**WHAT YOU HAVE TO DO**
Could you reproduce, from the records below, everything from the line with "Task: Open Data Sources database icon" down to the line with "The width and height of the screenshot is (1372, 881).", keeping both of those lines and changing nothing?
= = = = = = =
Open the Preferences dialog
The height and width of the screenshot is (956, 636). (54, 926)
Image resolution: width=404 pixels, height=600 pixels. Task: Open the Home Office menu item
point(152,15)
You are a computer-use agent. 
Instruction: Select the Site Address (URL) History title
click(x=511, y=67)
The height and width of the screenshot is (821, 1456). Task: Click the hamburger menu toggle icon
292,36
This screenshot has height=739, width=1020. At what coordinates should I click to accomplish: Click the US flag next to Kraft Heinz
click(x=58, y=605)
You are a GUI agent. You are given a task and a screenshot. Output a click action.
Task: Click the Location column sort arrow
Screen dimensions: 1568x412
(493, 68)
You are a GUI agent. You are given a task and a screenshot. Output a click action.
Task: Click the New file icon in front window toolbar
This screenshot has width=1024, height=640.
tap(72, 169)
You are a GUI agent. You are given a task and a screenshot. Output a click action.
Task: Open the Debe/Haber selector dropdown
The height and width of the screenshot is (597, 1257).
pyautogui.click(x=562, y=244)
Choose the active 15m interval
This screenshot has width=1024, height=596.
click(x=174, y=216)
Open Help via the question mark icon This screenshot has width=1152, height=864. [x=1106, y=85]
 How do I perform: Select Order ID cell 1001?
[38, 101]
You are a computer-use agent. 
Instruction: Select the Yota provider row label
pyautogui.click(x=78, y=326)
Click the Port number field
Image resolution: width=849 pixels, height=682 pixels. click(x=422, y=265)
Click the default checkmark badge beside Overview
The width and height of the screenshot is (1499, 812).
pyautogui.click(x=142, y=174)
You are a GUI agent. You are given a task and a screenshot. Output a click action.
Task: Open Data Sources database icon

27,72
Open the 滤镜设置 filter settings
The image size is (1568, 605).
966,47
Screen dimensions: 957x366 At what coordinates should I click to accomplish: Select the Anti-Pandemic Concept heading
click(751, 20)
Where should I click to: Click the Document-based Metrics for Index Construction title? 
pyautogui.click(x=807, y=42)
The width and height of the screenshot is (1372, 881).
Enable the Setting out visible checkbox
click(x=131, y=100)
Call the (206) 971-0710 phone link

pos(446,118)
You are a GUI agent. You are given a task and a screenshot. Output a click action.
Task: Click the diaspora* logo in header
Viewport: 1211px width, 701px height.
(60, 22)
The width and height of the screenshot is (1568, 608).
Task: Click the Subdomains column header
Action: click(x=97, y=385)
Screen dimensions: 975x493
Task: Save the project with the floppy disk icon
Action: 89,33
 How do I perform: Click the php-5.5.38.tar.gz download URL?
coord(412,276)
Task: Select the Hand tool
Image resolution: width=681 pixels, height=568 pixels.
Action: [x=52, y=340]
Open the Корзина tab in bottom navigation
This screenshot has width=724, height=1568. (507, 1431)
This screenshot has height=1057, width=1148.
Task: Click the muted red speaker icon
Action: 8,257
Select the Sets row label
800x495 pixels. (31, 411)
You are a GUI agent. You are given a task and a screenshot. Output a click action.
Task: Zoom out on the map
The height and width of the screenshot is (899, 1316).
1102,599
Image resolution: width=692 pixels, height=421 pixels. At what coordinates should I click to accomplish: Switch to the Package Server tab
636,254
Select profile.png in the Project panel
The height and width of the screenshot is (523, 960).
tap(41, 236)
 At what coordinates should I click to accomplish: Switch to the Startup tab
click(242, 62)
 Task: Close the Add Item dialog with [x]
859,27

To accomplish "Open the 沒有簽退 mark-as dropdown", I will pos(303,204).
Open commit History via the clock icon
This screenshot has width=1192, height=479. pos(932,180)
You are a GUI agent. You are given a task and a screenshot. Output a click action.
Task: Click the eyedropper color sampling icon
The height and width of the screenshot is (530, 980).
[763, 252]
= = = = = = =
**SOLUTION FOR THIS PROBLEM**
Task: Open Data Sources database icon

27,72
Open the 滤镜设置 filter settings
The image size is (1568, 605).
966,47
Screen dimensions: 957x366 At what coordinates should I click to accomplish: Select the Anti-Pandemic Concept heading
click(751, 20)
Where should I click to: Click the Document-based Metrics for Index Construction title? 
pyautogui.click(x=807, y=42)
The width and height of the screenshot is (1372, 881).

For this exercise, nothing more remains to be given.